Carr, however, was one of a number of figures, including former prime ministers Malcolm Fraser and Paul Keating, who voiced concerns that this unconditional alignment could jeopardise Australian economic relations with China, and ultimately embroil the country in war.

In November 2011, Carr blogged: “The more thoughtful American policy would be to accept a growing Chinese role in the Pacific and to negotiate the terms and conditions that surround it … It is patently in this country’s national interest to see in the Pacific a peaceful accommodation between the US and China … As for American military on Australian soil, they should never be permanently here. That would reduce Australia to a mere Okinawa … A treaty partner we are, unapologetically, not an aircraft carrier.”

Carr removed these blog posts upon his appointment, and publicly adhered to the government’s policy, but his criticisms have been restated in the diary. In one entry, he wrote that as foreign minister he stuck to “our liturgy” of describing the US alliance as a “cornerstone,” but:

“I would like to make us a little less craven, to correct the tilt away from China and the too-desperate embrace of the US, symbolised in last year’s announcement of a rotating marine presence in Darwin and Obama’s criticism of China in our parliament. I would like to capture some of the instincts of this of Paul Keating, Malcolm Fraser and even [former Liberal foreign minister] Alexander Downer; and I value the words of [former Labor foreign minister] Gareth Evans—that we should not approach the Americans ‘happy to lie on our backs like puppy dogs with four paws waving and pink tummies exposed.’”

Carr also wrote that he was worried about the US capacity to be “driven by anxiety and paranoia into producing a Cold War with China, studded with incidents at sea.” He referred to the US record of “walking breezily” into two “unnecessary” and “bankrupting” wars in Afghanistan and Iraq.

Carr is certainly no opponent of US imperialism, nor of the Australian ruling elite’s post-World War II military and strategic alliance with Washington. In fact, American diplomatic cables published by WikiLeaks last year revealed that he has been a US intelligence source inside the Labor Party for nearly four decades (see: “Australian foreign minister outed as long-time US informant”).

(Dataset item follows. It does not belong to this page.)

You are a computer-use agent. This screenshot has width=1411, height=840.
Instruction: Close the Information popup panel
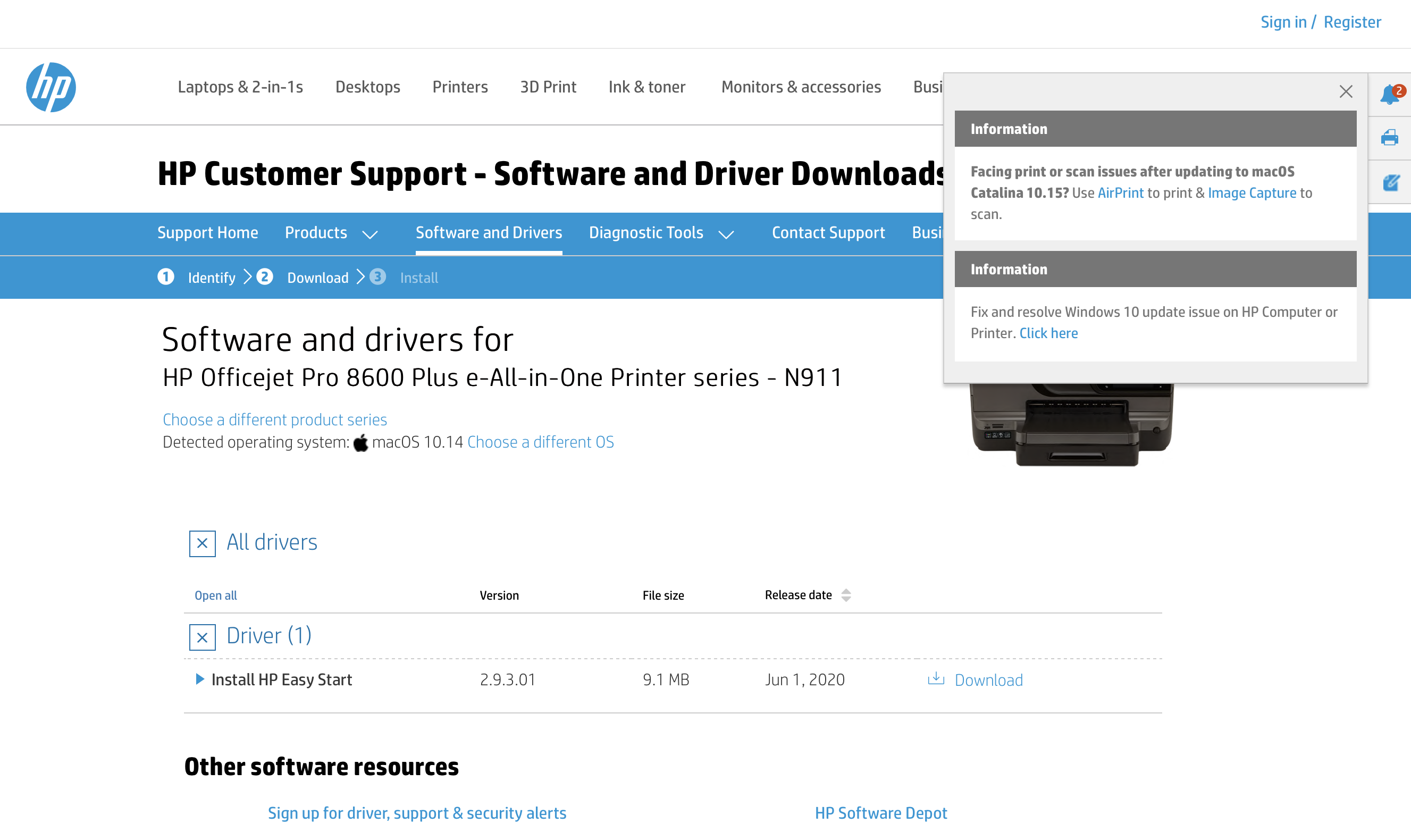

Rather, Carr reflects the concerns of elements within the corporate and political establishment, both in Australia and the US, about the potentially disastrous consequences—for the US and its allies—of a confrontation with China. Among these is former US secretary of state Henry Kissinger who has warned of the dangers of a war with China, and instead advocates cultivating relations with sections of the Beijing regime. Kissinger was centrally involved in engineering the rapprochement between the US and China that was sealed by the 1972 meeting between US President Richard Nixon and Chinese leader Mao Zedong.

In his diary, Carr described Kissinger as “my favourite world-historical figure.” He recounted a 2012 dinner that Kissinger hosted in his Manhattan apartment to celebrate Carr’s appointment as foreign minister. Those in attendance included Rupert Murdoch, New York Mayor Michael Bloomberg, the Indian UN Ambassador Hardeep Singh Puri, the head of Alcoa, Klaus Kleinfeld, and Susan Rice, Obama’s ambassador to the UN.

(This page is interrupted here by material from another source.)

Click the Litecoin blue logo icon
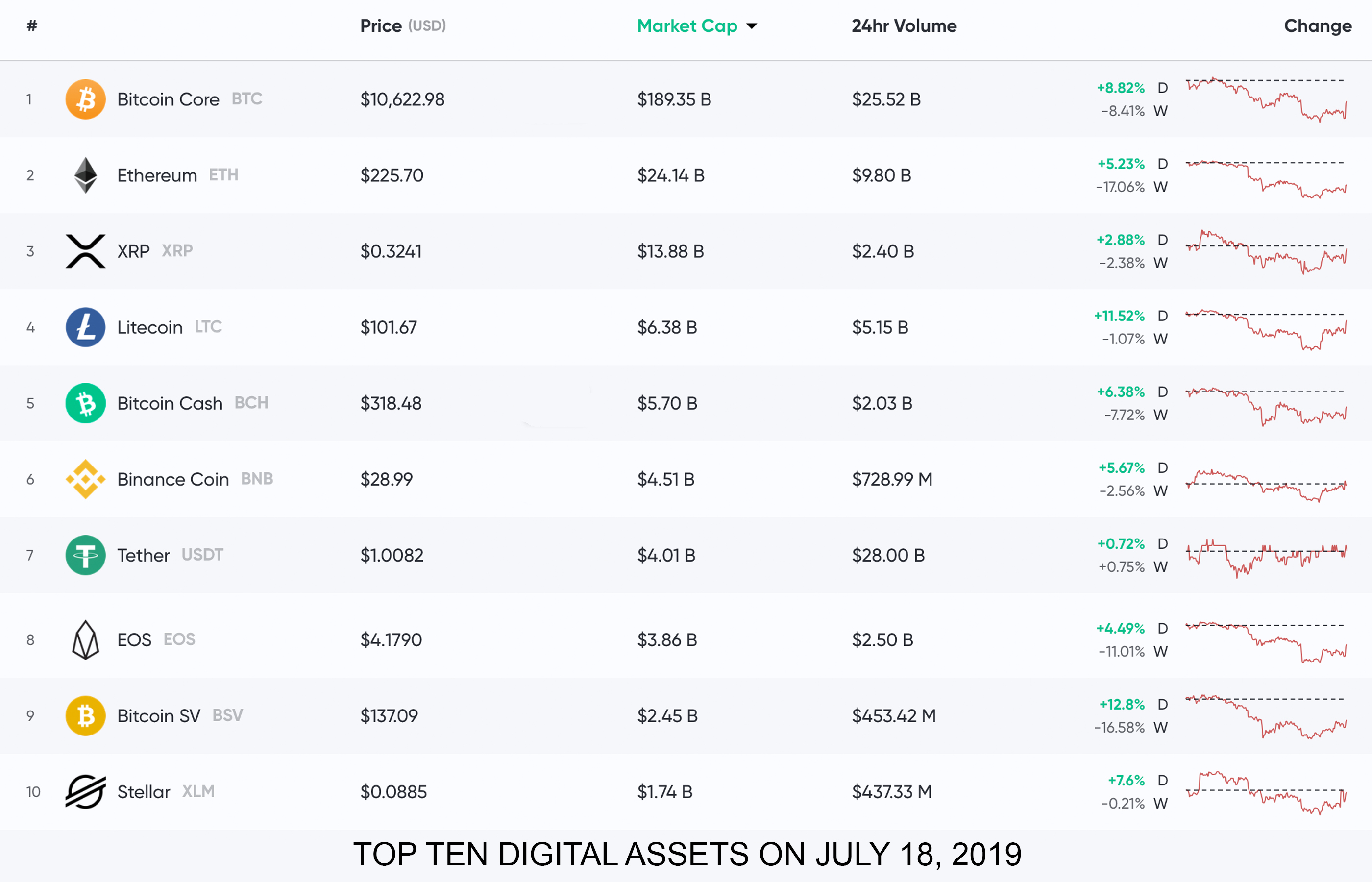The height and width of the screenshot is (882, 1372). (85, 327)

In these elite circles, some of whom have substantial profit-making operations in China, there is fear that Obama’s provocative “pivot” against China will cut across their interests and the prospect of reaching an accommodation, on America’s terms, with the Chinese capitalist class.

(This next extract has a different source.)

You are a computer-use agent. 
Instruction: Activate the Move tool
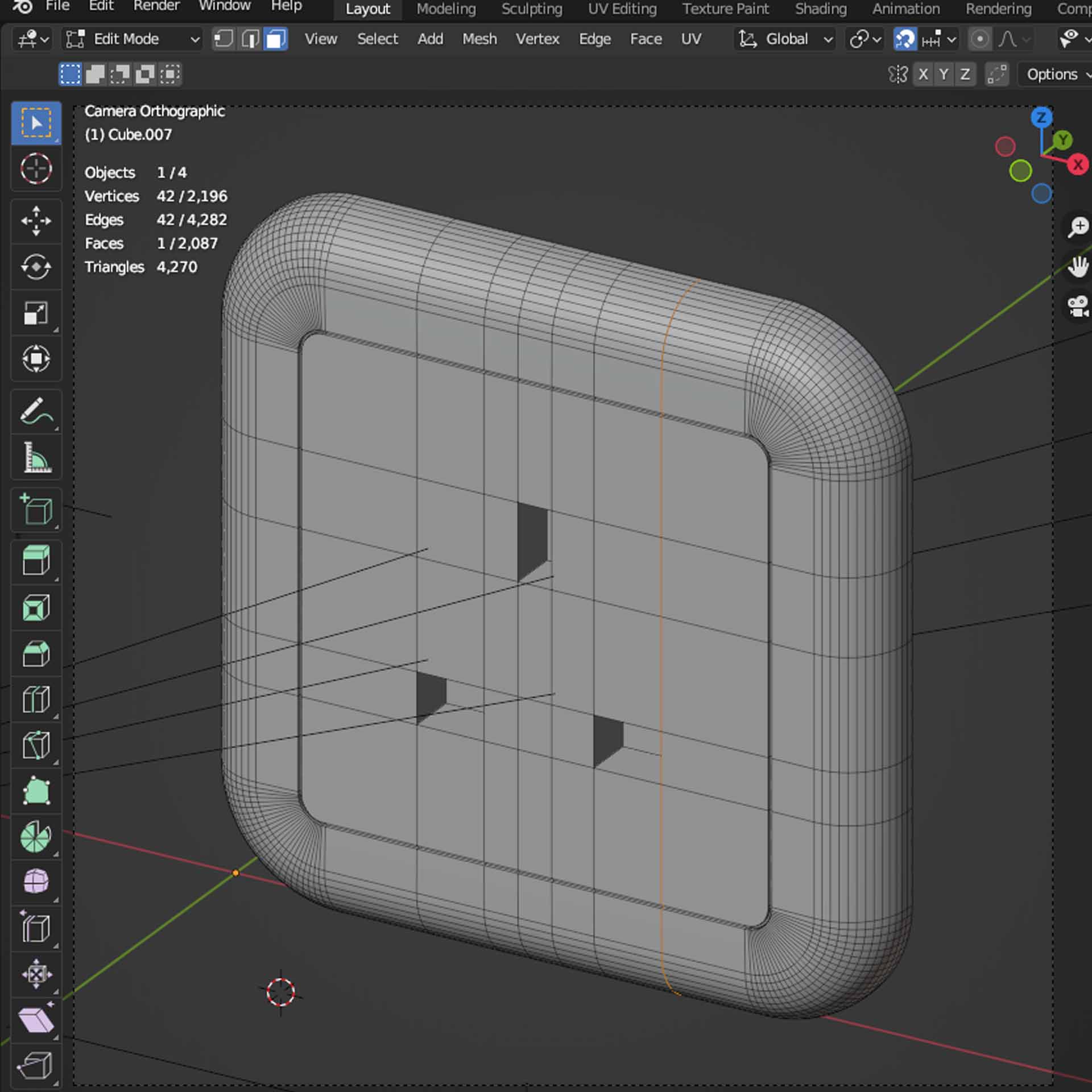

As it made clear in Rudd’s removal, however, the Obama administration will not countenance any compromise in its drive to counter China and assert unchallenged US hegemony in the Asia-Pacific. Carr’s decision to include his criticisms of Australia’s Israeli and US policies in his diary points to ongoing concerns in Australian ruling circles about the dangers posed by Obama’s reckless policies.